Calgary independent Nexen Inc., which has been dealing with some internal strife after CEO Marvin Romanow abruptly resigned in January, on Thursday reported that quarterly profits were impacted by lower production and natural gas prices.

Net profits fell to C$43 million (C8 cents/share) in 4Q2011 from year-ago earnings of C$160 million (C30 cents). Cash flow rose 5% to C$585 million (C11 cents/share), and revenues totaled C$1.7 billion versus C$1.56 billion a year ago. The latest results were hampered by C$127 million for impairments on Canadian gas properties, and C$190 million in charges for the Alberta-based Long Lake oilsands project.

“2012 is going to be a pivotal year for Nexen,” said interim CEO Kevin Reinhart. The company’s current management team spoke with financial analysts during an earnings conference call. Reinhart, who had been CFO, was appointed the interim chief following Romanow’s departure (see Daily GPI, Jan. 11).

Nexen continues to search for a permanent replacement to fill the top job, as well as several other management positions, said Reinhart. “The board has a search committee for CEO…to secure the best possible candidate…They are not driven by any particular timeline here and are following the proper process.”

Canadian operations chief Gary Nieuwenburg also resigned last month and Reinhart was asked when that position would be filled. Once the CEO is selected, “he or she can build a team,” Reinhart said. “That’s a decision of the future CEO and not a decision that needs to be taken at this time.”

Missed production guidance and technical challenges have weighed on the company, and in particular, Long Lake, which “clearly” has been an issue, said Reinhart. Original partner Opti Canada filed for court protection from creditors last summer and later was acquired by China National Offshore Oil Co. (CNOOC), which now owns a 35% stake. Nexen operates and owns 65% of Long Lake.

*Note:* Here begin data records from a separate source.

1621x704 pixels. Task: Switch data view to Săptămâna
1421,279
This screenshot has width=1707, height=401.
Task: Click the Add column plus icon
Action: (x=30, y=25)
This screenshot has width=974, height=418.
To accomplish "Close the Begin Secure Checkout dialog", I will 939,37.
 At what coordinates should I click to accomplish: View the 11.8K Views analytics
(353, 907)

However, Nexen appears to have solved funding issues in northeastern British Columbia (BC), where it has about 300,000 net acres, as well as in the Gulf of Mexico (GOM).

Late last year Nexen sold a 40% stake in the properties to a consortium led by Japan’s Inpex Corp. The partnership, in which Nexen would remain the operator, is to develop unconventional gas in the Horn River, Cordova and Liard basins. Nexen began to look for a partner after it doubled its holdings in the area in 2010 (see Daily GPI, July 16, 2010).

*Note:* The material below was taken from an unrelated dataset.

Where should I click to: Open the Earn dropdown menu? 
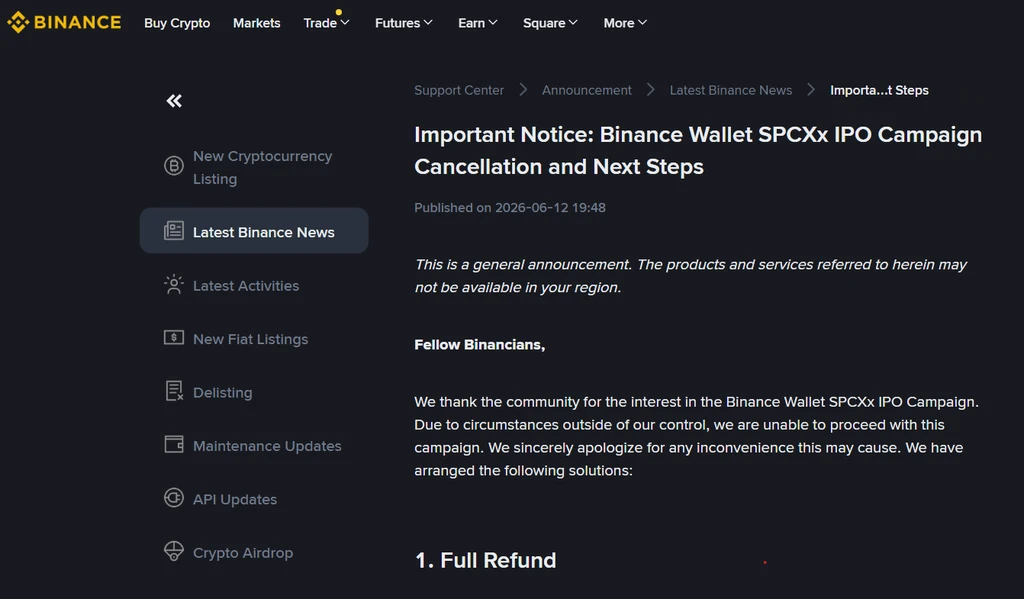pos(477,23)
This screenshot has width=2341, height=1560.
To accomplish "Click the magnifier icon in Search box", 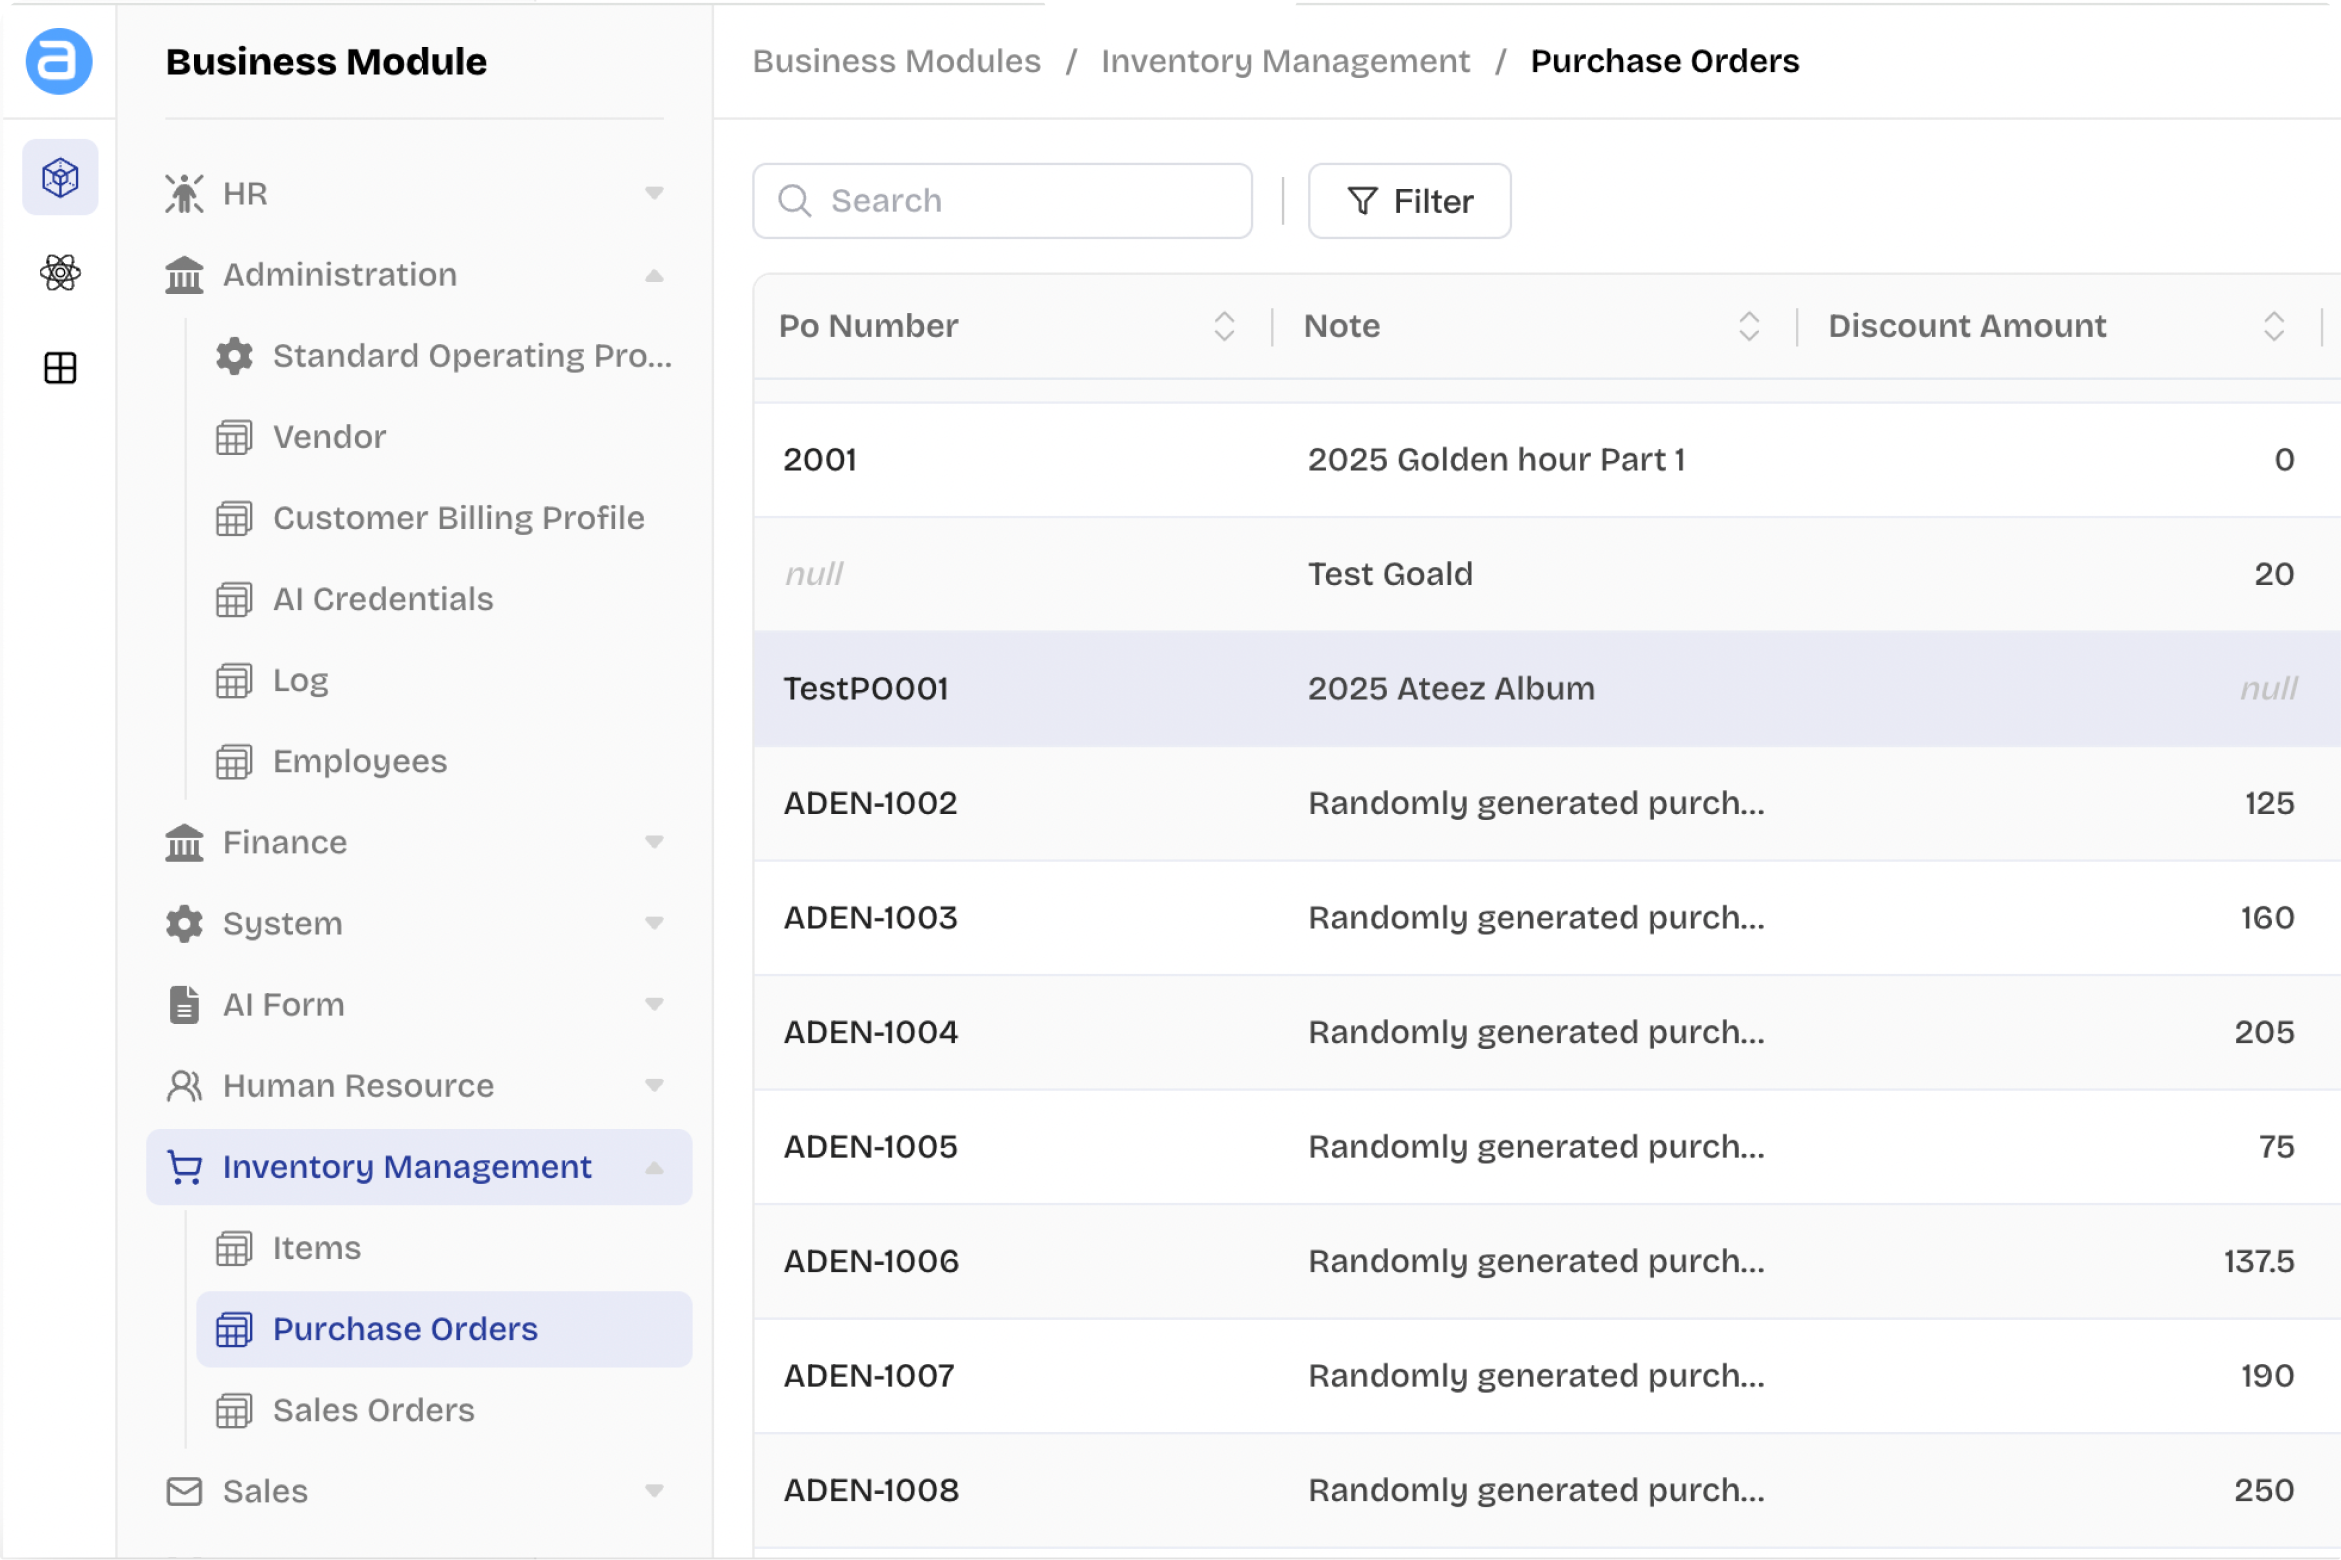I will [x=795, y=201].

“There have been challenges in respect to North American gas supply and therefore price, so one of the key focus items in our partner selection process was to find somebody that had an interest in accessing the global market,” explained Reinhart. Several liquefied natural gas (LNG) export projects are on the drawing board for BC’s west coast (see Daily GPI, Feb. 10). “We wanted a partner that understood that.”

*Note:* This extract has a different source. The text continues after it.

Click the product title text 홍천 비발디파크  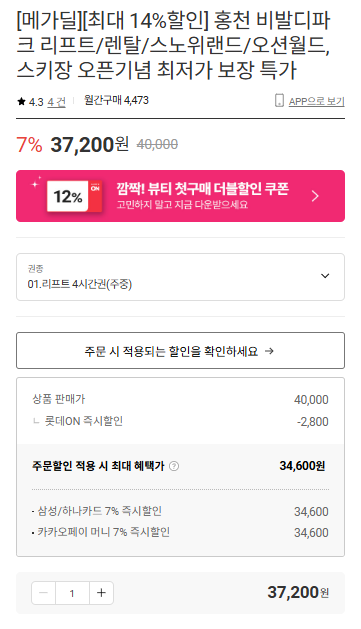tap(272, 21)
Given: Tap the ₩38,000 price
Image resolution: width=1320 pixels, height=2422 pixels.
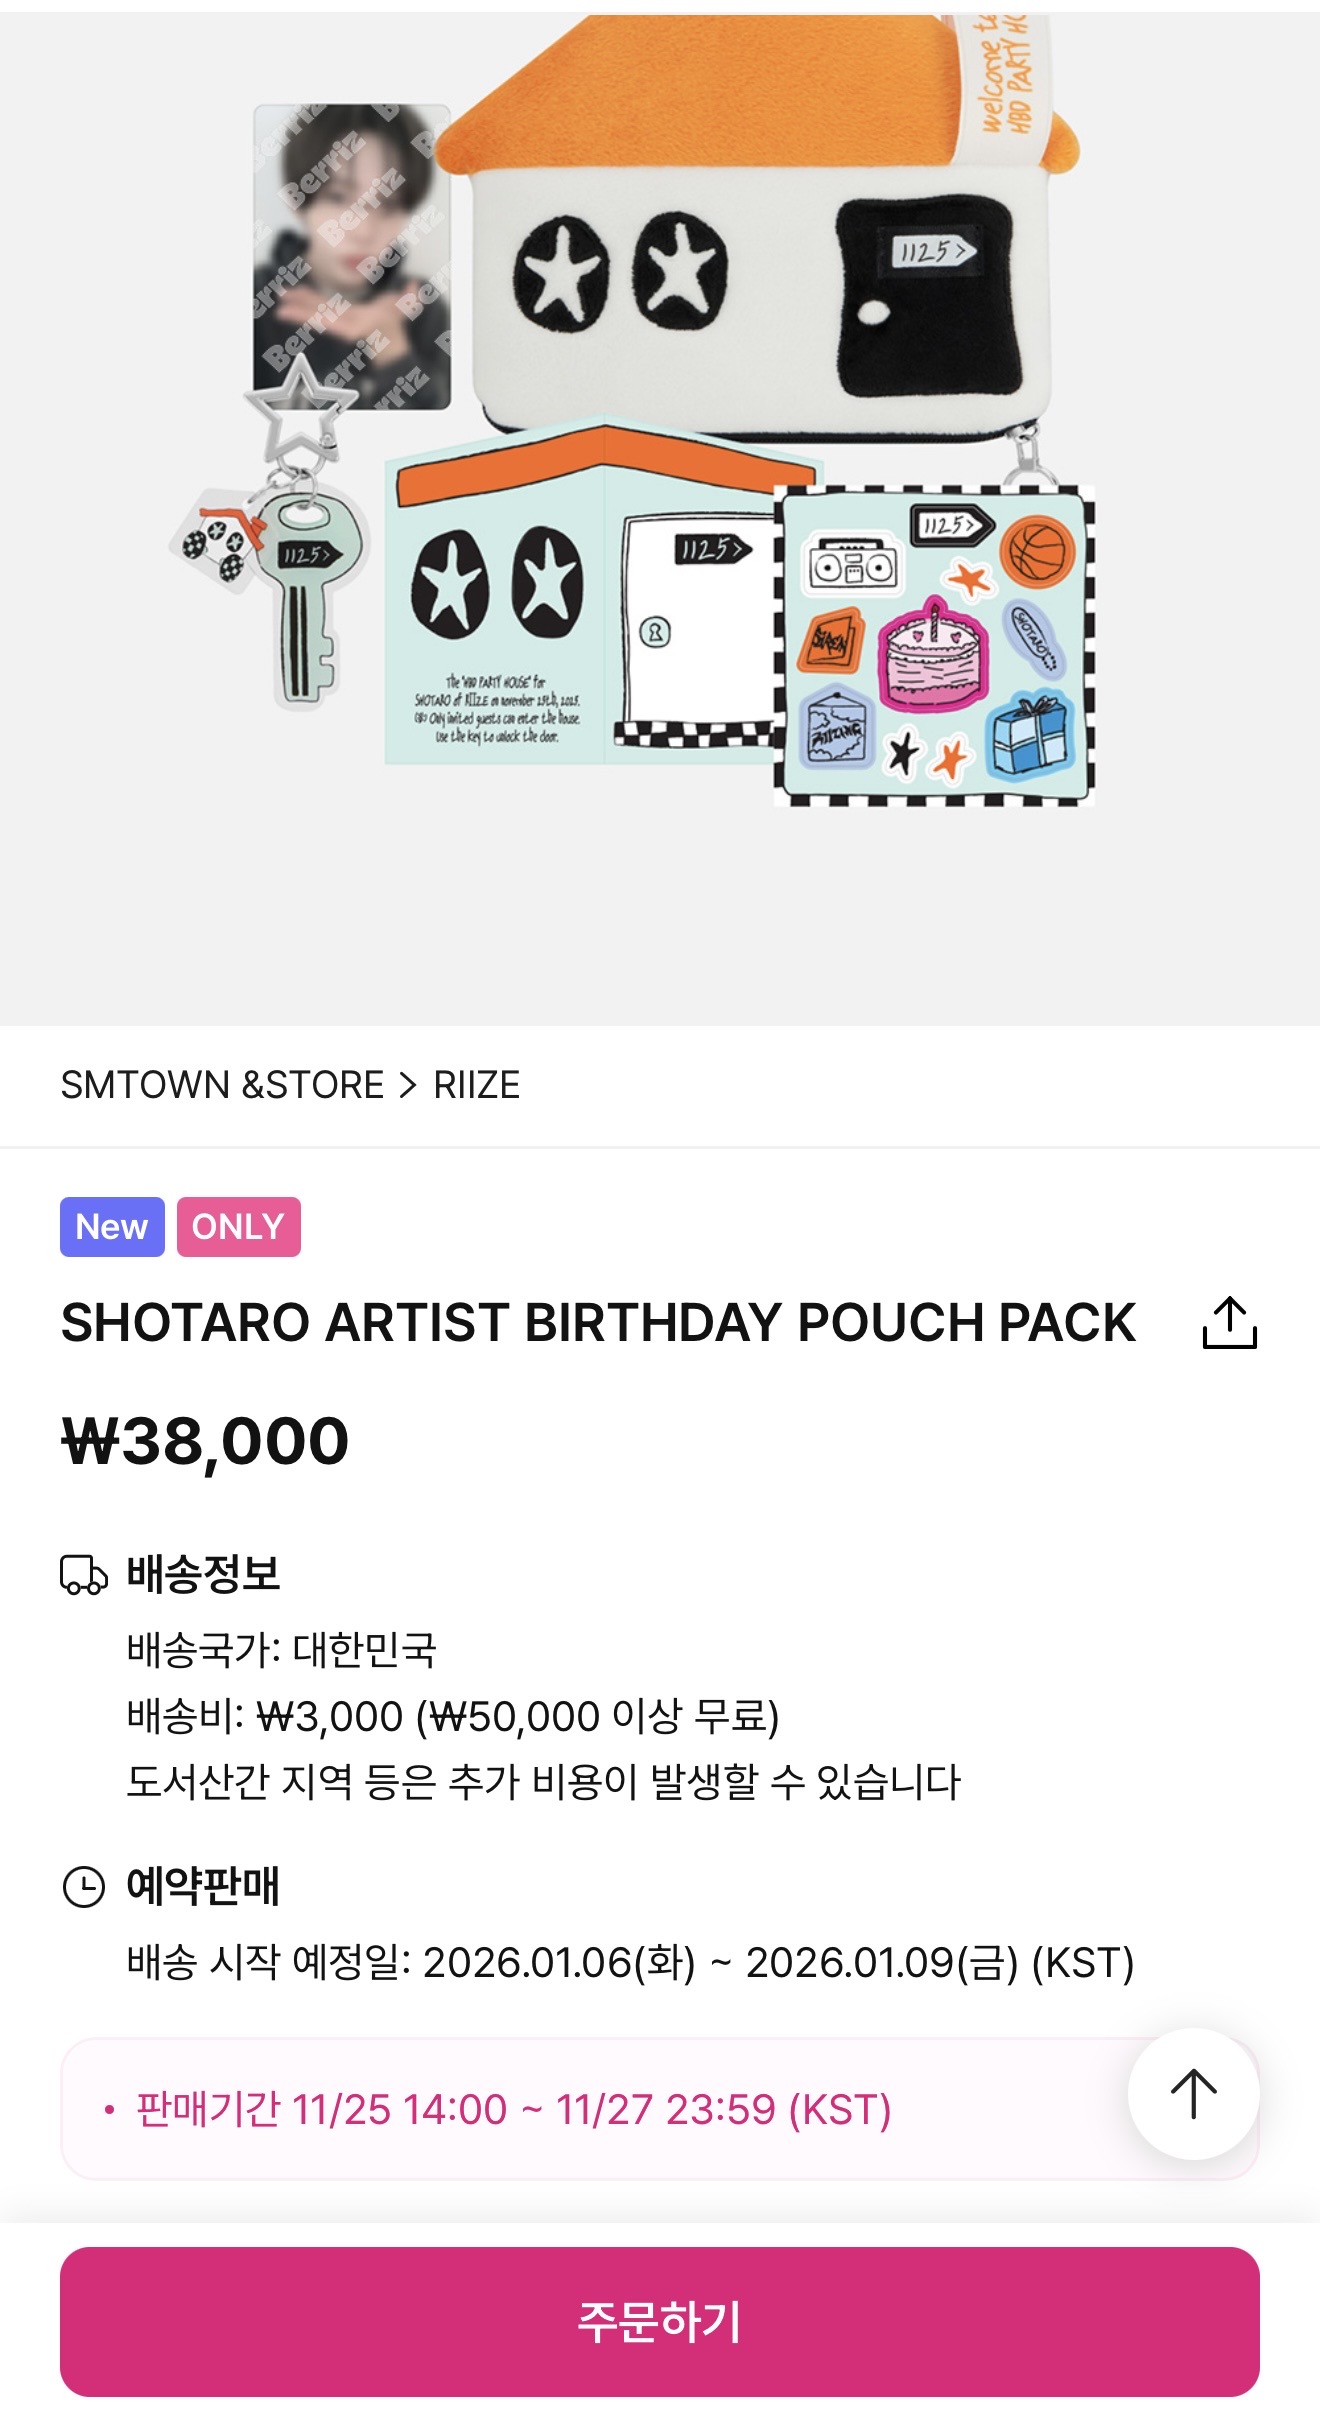Looking at the screenshot, I should click(205, 1441).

Nexen also was looking “someone with some technical capabilities with the resource and we found that in Inpex…which is actively engaged in two LNG projects and is a financially strong partner. We met virtually all the objectives [with Inpex] to make sure our interest and theirs would be very much aligned with resource development…”

During the final three months of 2011 Nexen started up a nine-well pad in Horn River and “early production results are meeting expectations. Preliminary results indicate initial rates up to 18 MMcf/d per well. We are currently producing at our facility capacity of 50 MMcf/d.” Work also continues on the company’s 18-well pad in the basin “and we remain on-time and on-budget. We anticipate production from this pad will begin in the fourth quarter, in conjunction with an increase in our facility capacity. This is expected to bring our total gross production capacity to 175 MMcf/d.”

Nexen in late November also sealed a partnership agreement for some of GOM leases with CNOOC, its Long Lake partner (see Daily GPI, Dec. 1, 2011). The deal includes a stake in up to six of Nexen’s prospective deepwater exploration wells.

Last year Nexen invested C$2.5 billion in oil and gas activities. It added 73 million boe of proved reserves, which replaced 96% of production. On a proved plus probable basis, reserves increased 8%.

Una Power, senior vice president of corporate planning and business development, has been appointed interim CFO. Nexen also has confirmed Catherine Hughes as executive vice president of international operations, and Alan O’Brien as senior vice president, general counsel and secretary.